▶ _Direction_
Output every line of the entries below verbatim, keeping their original order.

Data for locating words and elements:
*****

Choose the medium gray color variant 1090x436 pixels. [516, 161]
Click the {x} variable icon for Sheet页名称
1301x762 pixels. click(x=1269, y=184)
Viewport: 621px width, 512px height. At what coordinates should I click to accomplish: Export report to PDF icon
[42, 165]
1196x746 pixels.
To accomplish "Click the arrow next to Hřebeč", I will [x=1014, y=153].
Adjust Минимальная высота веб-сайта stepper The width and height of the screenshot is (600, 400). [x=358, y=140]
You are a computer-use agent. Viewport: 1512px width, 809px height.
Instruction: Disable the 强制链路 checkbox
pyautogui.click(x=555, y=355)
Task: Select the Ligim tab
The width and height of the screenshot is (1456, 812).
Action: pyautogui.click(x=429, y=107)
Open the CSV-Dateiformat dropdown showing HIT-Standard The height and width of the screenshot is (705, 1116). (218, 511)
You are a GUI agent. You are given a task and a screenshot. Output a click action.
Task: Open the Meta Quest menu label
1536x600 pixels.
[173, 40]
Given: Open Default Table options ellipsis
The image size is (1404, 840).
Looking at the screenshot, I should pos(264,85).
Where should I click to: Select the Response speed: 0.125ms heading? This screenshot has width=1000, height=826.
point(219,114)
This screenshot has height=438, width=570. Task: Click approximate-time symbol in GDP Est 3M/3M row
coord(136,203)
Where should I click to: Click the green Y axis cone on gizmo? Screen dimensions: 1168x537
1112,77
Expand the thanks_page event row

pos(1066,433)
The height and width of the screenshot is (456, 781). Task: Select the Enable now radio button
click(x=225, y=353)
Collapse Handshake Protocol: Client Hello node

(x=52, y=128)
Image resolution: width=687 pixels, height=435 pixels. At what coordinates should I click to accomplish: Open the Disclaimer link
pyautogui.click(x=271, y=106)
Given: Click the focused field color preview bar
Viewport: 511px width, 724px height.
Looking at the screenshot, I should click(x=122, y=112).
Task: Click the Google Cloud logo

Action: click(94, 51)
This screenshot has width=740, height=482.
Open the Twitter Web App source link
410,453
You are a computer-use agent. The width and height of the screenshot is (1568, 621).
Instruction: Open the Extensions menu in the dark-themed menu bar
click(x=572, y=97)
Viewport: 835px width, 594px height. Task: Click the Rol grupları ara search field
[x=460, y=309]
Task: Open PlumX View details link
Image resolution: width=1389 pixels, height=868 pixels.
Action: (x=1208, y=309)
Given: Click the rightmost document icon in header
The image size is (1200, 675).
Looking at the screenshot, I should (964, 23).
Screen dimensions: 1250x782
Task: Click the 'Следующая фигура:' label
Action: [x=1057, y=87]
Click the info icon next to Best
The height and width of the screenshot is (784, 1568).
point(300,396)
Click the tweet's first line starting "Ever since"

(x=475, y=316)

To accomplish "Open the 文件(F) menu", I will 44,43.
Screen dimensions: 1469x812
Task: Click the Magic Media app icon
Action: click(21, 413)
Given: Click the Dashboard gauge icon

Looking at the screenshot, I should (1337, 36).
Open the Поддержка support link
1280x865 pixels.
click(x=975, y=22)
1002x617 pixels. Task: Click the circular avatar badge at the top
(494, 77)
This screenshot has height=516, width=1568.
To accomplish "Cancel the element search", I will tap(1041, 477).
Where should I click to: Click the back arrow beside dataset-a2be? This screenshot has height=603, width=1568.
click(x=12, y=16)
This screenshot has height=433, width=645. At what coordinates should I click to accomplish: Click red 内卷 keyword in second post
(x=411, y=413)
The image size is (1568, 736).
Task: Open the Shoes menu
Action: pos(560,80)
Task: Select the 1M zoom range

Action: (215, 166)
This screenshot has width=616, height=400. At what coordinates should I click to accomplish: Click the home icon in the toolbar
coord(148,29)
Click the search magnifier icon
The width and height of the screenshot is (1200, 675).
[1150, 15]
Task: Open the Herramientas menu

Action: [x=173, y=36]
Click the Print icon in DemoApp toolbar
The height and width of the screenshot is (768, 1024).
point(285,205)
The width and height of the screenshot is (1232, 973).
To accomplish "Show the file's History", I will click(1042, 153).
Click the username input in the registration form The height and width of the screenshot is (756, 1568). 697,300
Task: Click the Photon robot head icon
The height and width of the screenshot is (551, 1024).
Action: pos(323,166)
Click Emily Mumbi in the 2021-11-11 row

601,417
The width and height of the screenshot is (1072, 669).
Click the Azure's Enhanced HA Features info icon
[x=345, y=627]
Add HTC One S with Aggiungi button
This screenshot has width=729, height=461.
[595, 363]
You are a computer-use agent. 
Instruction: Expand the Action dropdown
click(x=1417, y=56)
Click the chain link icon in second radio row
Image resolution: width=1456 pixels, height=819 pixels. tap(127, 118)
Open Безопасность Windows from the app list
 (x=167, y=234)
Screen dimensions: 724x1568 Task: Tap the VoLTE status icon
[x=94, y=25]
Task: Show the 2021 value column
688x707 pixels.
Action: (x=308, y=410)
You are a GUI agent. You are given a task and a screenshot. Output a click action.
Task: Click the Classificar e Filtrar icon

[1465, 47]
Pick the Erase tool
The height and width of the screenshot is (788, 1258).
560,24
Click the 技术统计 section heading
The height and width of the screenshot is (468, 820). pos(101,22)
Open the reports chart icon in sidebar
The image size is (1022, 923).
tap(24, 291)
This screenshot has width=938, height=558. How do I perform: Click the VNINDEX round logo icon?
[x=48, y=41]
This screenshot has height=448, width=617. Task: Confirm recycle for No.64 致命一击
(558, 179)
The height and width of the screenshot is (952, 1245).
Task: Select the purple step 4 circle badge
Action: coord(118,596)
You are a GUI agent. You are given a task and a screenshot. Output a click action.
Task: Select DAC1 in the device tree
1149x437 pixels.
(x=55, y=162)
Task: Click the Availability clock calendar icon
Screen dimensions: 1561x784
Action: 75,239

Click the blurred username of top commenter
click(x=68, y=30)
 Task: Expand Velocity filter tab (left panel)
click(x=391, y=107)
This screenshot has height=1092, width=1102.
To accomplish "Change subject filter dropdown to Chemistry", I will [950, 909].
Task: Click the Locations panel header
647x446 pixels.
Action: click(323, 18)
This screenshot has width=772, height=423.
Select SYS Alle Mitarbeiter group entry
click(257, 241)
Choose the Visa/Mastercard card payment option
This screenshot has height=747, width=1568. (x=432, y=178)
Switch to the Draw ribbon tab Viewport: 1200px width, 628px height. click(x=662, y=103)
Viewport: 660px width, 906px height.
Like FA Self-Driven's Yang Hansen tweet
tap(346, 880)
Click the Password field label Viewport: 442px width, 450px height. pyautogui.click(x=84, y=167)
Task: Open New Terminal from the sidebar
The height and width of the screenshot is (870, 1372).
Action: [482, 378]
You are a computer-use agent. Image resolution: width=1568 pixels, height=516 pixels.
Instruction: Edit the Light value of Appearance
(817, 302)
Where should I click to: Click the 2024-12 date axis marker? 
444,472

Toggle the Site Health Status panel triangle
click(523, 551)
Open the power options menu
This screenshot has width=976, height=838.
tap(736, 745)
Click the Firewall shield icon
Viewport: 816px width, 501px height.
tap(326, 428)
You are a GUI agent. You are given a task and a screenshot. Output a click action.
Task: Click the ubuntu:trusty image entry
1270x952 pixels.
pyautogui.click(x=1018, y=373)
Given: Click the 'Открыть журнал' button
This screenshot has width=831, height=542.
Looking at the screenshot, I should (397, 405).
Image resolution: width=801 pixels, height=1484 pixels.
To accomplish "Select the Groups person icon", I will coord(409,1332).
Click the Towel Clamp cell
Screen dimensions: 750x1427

*****

▶ _Expected answer_
Choose the medium gray color variant 1090x436 pixels. [516, 161]
Click the {x} variable icon for Sheet页名称
1301x762 pixels. click(x=1269, y=184)
Viewport: 621px width, 512px height. At what coordinates should I click to accomplish: Export report to PDF icon
[42, 165]
1196x746 pixels.
To accomplish "Click the arrow next to Hřebeč", I will [x=1014, y=153].
Adjust Минимальная высота веб-сайта stepper The width and height of the screenshot is (600, 400). [x=358, y=140]
You are a computer-use agent. Viewport: 1512px width, 809px height.
Instruction: Disable the 强制链路 checkbox
pyautogui.click(x=555, y=355)
Task: Select the Ligim tab
The width and height of the screenshot is (1456, 812).
Action: pyautogui.click(x=429, y=107)
Open the CSV-Dateiformat dropdown showing HIT-Standard The height and width of the screenshot is (705, 1116). (218, 511)
You are a GUI agent. You are given a task and a screenshot. Output a click action.
Task: Open the Meta Quest menu label
1536x600 pixels.
[173, 40]
Given: Open Default Table options ellipsis
The image size is (1404, 840).
Looking at the screenshot, I should pos(264,85).
Where should I click to: Select the Response speed: 0.125ms heading? This screenshot has width=1000, height=826.
point(219,114)
This screenshot has height=438, width=570. Task: Click approximate-time symbol in GDP Est 3M/3M row
coord(136,203)
Where should I click to: Click the green Y axis cone on gizmo? Screen dimensions: 1168x537
1112,77
Expand the thanks_page event row

pos(1066,433)
The height and width of the screenshot is (456, 781). Task: Select the Enable now radio button
click(x=225, y=353)
Collapse Handshake Protocol: Client Hello node

(x=52, y=128)
Image resolution: width=687 pixels, height=435 pixels. At what coordinates should I click to accomplish: Open the Disclaimer link
pyautogui.click(x=271, y=106)
Given: Click the focused field color preview bar
Viewport: 511px width, 724px height.
Looking at the screenshot, I should click(x=122, y=112).
Task: Click the Google Cloud logo

Action: click(94, 51)
This screenshot has width=740, height=482.
Open the Twitter Web App source link
410,453
You are a computer-use agent. The width and height of the screenshot is (1568, 621).
Instruction: Open the Extensions menu in the dark-themed menu bar
click(x=572, y=97)
Viewport: 835px width, 594px height. Task: Click the Rol grupları ara search field
[x=460, y=309]
Task: Open PlumX View details link
Image resolution: width=1389 pixels, height=868 pixels.
Action: (x=1208, y=309)
Given: Click the rightmost document icon in header
The image size is (1200, 675).
Looking at the screenshot, I should (964, 23).
Screen dimensions: 1250x782
Task: Click the 'Следующая фигура:' label
Action: [x=1057, y=87]
Click the info icon next to Best
The height and width of the screenshot is (784, 1568).
point(300,396)
Click the tweet's first line starting "Ever since"

(x=475, y=316)

To accomplish "Open the 文件(F) menu", I will 44,43.
Screen dimensions: 1469x812
Task: Click the Magic Media app icon
Action: click(21, 413)
Given: Click the Dashboard gauge icon

Looking at the screenshot, I should (1337, 36).
Open the Поддержка support link
1280x865 pixels.
click(x=975, y=22)
1002x617 pixels. Task: Click the circular avatar badge at the top
(494, 77)
This screenshot has height=516, width=1568.
To accomplish "Cancel the element search", I will tap(1041, 477).
Where should I click to: Click the back arrow beside dataset-a2be? This screenshot has height=603, width=1568.
click(x=12, y=16)
This screenshot has height=433, width=645. At what coordinates should I click to accomplish: Click red 内卷 keyword in second post
(x=411, y=413)
The image size is (1568, 736).
Task: Open the Shoes menu
Action: pos(560,80)
Task: Select the 1M zoom range

Action: (215, 166)
This screenshot has width=616, height=400. At what coordinates should I click to accomplish: Click the home icon in the toolbar
coord(148,29)
Click the search magnifier icon
The width and height of the screenshot is (1200, 675).
[1150, 15]
Task: Open the Herramientas menu

Action: [x=173, y=36]
Click the Print icon in DemoApp toolbar
The height and width of the screenshot is (768, 1024).
point(285,205)
The width and height of the screenshot is (1232, 973).
To accomplish "Show the file's History", I will click(1042, 153).
Click the username input in the registration form The height and width of the screenshot is (756, 1568). 697,300
Task: Click the Photon robot head icon
The height and width of the screenshot is (551, 1024).
Action: pos(323,166)
Click Emily Mumbi in the 2021-11-11 row

601,417
The width and height of the screenshot is (1072, 669).
Click the Azure's Enhanced HA Features info icon
[x=345, y=627]
Add HTC One S with Aggiungi button
This screenshot has width=729, height=461.
[595, 363]
You are a computer-use agent. 
Instruction: Expand the Action dropdown
click(x=1417, y=56)
Click the chain link icon in second radio row
Image resolution: width=1456 pixels, height=819 pixels. tap(127, 118)
Open Безопасность Windows from the app list
 (x=167, y=234)
Screen dimensions: 724x1568 Task: Tap the VoLTE status icon
[x=94, y=25]
Task: Show the 2021 value column
688x707 pixels.
Action: (x=308, y=410)
You are a GUI agent. You are given a task and a screenshot. Output a click action.
Task: Click the Classificar e Filtrar icon

[1465, 47]
Pick the Erase tool
The height and width of the screenshot is (788, 1258).
560,24
Click the 技术统计 section heading
The height and width of the screenshot is (468, 820). pos(101,22)
Open the reports chart icon in sidebar
The image size is (1022, 923).
tap(24, 291)
This screenshot has width=938, height=558. How do I perform: Click the VNINDEX round logo icon?
[x=48, y=41]
This screenshot has height=448, width=617. Task: Confirm recycle for No.64 致命一击
(558, 179)
The height and width of the screenshot is (952, 1245).
Task: Select the purple step 4 circle badge
Action: coord(118,596)
You are a GUI agent. You are given a task and a screenshot. Output a click action.
Task: Select DAC1 in the device tree
1149x437 pixels.
(x=55, y=162)
Task: Click the Availability clock calendar icon
Screen dimensions: 1561x784
Action: 75,239

Click the blurred username of top commenter
click(x=68, y=30)
 Task: Expand Velocity filter tab (left panel)
click(x=391, y=107)
This screenshot has height=1092, width=1102.
To accomplish "Change subject filter dropdown to Chemistry", I will [950, 909].
Task: Click the Locations panel header
647x446 pixels.
Action: click(323, 18)
This screenshot has width=772, height=423.
Select SYS Alle Mitarbeiter group entry
click(257, 241)
Choose the Visa/Mastercard card payment option
This screenshot has height=747, width=1568. (x=432, y=178)
Switch to the Draw ribbon tab Viewport: 1200px width, 628px height. click(x=662, y=103)
Viewport: 660px width, 906px height.
Like FA Self-Driven's Yang Hansen tweet
tap(346, 880)
Click the Password field label Viewport: 442px width, 450px height. pyautogui.click(x=84, y=167)
Task: Open New Terminal from the sidebar
The height and width of the screenshot is (870, 1372).
Action: [482, 378]
You are a computer-use agent. Image resolution: width=1568 pixels, height=516 pixels.
Instruction: Edit the Light value of Appearance
(817, 302)
Where should I click to: Click the 2024-12 date axis marker? 
444,472

Toggle the Site Health Status panel triangle
click(523, 551)
Open the power options menu
This screenshot has width=976, height=838.
tap(736, 745)
Click the Firewall shield icon
Viewport: 816px width, 501px height.
tap(326, 428)
You are a GUI agent. You are given a task and a screenshot. Output a click action.
Task: Click the ubuntu:trusty image entry
1270x952 pixels.
pyautogui.click(x=1018, y=373)
Given: Click the 'Открыть журнал' button
This screenshot has width=831, height=542.
Looking at the screenshot, I should (397, 405).
Image resolution: width=801 pixels, height=1484 pixels.
To accomplish "Select the Groups person icon", I will coord(409,1332).
Click the Towel Clamp cell
Screen dimensions: 750x1427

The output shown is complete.